Tuesday – Saturday, 10 to 5 in Winnetka
Specialists in rare and unusual Chinese antique furniture and artifacts, Pagoda Red mixes Asian antiques with contemporary art. Owner Betsy Nathan frequently travels to Asia to search out high-quality antiques with a singular style for locations in Bucktown and Winnetka.
COUNT ON FINDING: Unusual examples of 19th-century Chinese furniture, Chinese deco carpets, delicate miniature Japanese Buddhas in their own gilt cabinets, antique lanterns, collections of bound-foot slippers and large-scale Chinese cabinets with original lacquer and hardware. The vast collection also includes 18th-century altar tables, chamber beds, rootwood furniture, limestone fu dogs and antique containers for planting indoors and out.

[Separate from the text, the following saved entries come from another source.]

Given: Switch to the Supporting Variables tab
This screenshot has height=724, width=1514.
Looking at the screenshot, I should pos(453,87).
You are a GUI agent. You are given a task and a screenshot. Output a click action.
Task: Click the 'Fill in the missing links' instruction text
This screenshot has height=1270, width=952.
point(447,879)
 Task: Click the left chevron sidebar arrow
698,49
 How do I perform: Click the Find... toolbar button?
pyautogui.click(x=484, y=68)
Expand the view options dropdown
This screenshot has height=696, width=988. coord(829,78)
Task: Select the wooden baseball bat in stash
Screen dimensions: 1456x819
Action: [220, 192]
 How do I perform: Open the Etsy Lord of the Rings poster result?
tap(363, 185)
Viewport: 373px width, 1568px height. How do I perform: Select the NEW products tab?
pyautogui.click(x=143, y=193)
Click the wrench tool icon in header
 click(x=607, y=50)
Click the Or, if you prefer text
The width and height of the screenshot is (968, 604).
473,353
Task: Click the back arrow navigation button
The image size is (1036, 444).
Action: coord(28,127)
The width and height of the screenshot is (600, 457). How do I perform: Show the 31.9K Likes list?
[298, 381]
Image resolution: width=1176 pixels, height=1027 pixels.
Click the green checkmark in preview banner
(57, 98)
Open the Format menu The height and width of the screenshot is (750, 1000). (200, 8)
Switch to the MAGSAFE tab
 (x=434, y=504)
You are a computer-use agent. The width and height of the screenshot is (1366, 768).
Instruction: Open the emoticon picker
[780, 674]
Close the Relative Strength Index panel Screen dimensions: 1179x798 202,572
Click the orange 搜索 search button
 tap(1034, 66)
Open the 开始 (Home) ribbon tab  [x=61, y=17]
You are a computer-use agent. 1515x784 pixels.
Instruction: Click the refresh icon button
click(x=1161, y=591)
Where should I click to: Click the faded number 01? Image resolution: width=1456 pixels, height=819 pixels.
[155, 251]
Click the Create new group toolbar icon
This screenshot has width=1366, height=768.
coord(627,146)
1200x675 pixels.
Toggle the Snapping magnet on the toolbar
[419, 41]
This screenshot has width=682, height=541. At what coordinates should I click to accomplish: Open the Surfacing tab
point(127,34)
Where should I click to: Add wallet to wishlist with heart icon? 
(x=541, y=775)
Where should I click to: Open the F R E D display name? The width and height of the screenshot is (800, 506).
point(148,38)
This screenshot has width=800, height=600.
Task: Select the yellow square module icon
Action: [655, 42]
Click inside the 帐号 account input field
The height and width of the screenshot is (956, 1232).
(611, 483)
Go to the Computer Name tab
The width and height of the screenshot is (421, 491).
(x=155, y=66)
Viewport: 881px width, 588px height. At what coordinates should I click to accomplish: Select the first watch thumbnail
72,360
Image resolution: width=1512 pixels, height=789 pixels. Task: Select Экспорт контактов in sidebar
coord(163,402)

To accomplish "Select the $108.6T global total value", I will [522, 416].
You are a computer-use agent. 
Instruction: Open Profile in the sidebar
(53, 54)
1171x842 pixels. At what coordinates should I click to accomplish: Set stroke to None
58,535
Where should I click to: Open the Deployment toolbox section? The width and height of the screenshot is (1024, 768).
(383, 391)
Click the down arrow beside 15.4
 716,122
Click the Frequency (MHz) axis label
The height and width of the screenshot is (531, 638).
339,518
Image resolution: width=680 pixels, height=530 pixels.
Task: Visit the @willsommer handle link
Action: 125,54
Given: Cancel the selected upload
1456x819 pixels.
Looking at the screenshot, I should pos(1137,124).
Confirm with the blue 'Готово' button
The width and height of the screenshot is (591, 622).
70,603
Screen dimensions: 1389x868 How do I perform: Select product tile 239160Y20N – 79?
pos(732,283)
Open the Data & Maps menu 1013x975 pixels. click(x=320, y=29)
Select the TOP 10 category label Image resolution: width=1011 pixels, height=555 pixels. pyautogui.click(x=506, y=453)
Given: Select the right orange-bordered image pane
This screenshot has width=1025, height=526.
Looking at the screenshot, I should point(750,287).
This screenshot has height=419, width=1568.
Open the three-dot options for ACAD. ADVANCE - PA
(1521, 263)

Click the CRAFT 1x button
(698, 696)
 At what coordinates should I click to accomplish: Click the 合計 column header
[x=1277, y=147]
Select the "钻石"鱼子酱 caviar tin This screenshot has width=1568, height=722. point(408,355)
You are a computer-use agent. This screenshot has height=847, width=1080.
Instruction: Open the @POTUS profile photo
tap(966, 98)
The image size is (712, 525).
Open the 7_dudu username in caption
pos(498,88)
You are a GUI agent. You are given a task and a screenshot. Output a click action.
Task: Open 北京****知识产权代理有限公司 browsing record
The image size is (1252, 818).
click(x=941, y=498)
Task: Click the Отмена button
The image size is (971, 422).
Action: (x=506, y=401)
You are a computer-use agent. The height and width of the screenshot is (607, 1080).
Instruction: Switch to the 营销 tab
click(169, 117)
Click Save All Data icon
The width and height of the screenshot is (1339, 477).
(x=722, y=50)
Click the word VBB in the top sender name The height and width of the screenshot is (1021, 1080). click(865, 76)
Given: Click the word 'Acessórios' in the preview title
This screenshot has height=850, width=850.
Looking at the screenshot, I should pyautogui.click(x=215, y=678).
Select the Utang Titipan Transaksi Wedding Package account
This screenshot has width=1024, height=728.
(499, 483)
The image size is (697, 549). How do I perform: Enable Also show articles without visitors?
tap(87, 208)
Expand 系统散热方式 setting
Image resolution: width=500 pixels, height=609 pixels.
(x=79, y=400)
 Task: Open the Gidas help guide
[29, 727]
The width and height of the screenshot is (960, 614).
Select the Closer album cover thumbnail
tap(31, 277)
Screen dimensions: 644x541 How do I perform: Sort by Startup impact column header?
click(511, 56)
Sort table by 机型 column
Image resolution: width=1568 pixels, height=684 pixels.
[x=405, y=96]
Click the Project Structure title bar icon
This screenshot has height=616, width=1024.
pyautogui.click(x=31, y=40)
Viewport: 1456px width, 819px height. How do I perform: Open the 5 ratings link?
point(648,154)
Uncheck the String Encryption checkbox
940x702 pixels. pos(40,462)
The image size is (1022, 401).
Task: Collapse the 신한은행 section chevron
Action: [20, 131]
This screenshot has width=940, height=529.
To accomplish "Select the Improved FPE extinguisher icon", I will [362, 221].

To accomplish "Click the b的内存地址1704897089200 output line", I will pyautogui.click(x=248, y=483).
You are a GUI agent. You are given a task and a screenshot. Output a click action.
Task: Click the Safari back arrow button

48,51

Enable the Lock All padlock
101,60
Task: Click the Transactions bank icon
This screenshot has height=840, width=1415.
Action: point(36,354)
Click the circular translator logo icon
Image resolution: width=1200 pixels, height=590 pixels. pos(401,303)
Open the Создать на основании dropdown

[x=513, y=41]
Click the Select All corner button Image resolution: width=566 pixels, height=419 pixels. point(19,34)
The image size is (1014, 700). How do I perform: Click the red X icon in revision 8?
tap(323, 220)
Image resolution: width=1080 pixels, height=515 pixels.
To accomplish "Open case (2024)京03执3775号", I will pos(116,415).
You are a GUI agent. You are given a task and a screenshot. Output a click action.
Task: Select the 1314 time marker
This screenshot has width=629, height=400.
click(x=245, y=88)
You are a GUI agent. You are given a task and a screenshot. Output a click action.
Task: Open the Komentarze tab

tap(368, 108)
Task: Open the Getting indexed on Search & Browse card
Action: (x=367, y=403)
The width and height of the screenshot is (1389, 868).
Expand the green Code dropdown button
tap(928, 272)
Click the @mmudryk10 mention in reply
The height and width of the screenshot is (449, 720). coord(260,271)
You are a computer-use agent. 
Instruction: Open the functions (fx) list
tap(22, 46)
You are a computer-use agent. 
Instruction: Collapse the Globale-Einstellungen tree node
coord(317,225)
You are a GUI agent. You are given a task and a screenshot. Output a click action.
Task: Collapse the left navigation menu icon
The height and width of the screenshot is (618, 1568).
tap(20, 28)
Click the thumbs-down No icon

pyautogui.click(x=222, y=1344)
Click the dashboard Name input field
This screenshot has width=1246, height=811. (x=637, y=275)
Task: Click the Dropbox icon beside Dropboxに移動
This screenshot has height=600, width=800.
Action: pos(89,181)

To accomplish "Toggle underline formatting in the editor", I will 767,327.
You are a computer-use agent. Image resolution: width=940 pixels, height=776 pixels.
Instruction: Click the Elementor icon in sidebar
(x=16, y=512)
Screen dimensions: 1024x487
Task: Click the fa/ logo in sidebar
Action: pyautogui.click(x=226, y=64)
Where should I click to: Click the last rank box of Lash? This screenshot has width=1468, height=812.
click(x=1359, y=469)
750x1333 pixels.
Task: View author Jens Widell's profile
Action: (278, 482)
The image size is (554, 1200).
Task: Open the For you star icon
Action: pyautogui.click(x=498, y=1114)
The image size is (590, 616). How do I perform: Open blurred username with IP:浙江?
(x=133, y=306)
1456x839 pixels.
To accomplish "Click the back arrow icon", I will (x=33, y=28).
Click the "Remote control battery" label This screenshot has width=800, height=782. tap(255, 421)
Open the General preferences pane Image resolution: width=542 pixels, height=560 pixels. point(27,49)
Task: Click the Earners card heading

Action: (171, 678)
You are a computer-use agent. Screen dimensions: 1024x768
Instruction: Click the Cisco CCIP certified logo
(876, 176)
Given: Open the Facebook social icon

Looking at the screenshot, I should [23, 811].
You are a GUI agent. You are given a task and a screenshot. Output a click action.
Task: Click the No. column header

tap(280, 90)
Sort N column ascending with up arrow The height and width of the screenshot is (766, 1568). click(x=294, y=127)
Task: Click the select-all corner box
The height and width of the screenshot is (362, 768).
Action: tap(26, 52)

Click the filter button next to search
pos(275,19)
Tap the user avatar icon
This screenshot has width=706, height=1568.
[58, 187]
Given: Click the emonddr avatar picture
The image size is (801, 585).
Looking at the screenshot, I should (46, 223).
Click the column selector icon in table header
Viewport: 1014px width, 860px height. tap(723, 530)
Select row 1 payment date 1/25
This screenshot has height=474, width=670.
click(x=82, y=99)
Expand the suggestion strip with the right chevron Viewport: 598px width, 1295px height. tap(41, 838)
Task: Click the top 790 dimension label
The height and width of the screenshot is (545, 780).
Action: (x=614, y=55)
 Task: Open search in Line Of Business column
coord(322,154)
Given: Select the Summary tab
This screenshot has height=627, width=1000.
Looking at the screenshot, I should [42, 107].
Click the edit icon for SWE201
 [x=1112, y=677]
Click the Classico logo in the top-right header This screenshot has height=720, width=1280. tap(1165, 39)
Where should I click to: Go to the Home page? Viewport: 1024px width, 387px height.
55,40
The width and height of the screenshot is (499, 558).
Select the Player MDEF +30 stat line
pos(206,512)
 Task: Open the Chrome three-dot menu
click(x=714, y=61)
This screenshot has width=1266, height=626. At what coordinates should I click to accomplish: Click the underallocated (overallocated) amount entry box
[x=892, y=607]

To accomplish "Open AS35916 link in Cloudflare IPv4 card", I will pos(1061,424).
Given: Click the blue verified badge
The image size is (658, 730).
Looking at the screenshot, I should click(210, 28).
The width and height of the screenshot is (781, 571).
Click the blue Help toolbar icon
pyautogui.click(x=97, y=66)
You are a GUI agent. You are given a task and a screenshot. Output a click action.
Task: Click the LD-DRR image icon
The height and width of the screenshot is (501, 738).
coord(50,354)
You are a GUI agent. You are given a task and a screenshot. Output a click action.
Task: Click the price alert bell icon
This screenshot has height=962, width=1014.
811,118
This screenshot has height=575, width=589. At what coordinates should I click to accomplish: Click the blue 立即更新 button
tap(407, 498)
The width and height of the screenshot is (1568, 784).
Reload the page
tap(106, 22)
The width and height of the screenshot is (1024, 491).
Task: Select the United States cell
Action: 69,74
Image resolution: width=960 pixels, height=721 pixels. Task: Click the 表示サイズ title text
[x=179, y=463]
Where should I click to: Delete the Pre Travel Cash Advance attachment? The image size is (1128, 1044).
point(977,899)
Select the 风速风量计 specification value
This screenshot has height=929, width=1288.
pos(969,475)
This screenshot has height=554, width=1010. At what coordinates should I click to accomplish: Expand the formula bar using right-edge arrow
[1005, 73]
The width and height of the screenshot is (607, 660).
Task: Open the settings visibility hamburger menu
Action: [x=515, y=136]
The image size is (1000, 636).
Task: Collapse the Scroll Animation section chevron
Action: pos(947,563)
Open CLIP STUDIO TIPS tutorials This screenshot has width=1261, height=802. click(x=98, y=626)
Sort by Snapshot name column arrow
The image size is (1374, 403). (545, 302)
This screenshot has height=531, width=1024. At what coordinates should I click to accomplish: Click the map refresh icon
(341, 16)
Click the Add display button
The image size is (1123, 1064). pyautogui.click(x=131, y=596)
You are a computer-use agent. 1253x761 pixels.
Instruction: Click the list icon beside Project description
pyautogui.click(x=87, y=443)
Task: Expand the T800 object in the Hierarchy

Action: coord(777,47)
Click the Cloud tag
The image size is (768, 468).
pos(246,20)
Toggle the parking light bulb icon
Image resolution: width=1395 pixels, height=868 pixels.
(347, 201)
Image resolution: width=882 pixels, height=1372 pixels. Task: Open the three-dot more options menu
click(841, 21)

WHAT'S NEW? The scholar’s garden behind the Winnetka gallery continues to evolve—it is an ideal setting for Pagoda Red’s wide assortment of meditation stones and 18th- and 19th-century Chinese statuary. New additions include a three-foot-tall boulder that was originally a column base and is now repurposed as a fountain and a nine-foot-tall Ming limestone threshold with elegant lines and five subtle bats ornamenting its opening. The bats symbolize the five blessings: longevity, wealth, health, love of virtue and an easy, gentle passage.
904 W. Blackhawk St., 312.943.9303
Tuesday – Saturday, 10 to 5; Sunday, 12 to 5
What’s in a name? At Lincoln Park’s Vintage Pine, the stock is much broader than the name suggests. The warehouse overflows with a strong selection of antique and custom furniture from the English and French countrysides as well as European decorative accessories and tabletop. While the Vintage Pine collection is at the core of the floor, some 20 dealers set up mini-storefronts on the perimeter of the showroom, seamlessly blending wares.
COUNT ON FINDING: Armoires, farmhouse tables, French antique gilt mirrors, mirrored French hall chests and 19th-century English chests of drawers. Alongside the antiques, find custom-made pieces handcrafted from vintage English pine.
WHAT'S NEW? Loads of classic dark English oak and old timber-top pine tables, as well as Parisian opera tables and chairs, all from a new European shipment. Hailing from potteries in the south of France, Anduze pots in ivory, Provençal yellow, blue and green are perfect for outdoor planting. Indoor/outdoor tables, in black or brass finishes, are space-saving choices for city patios.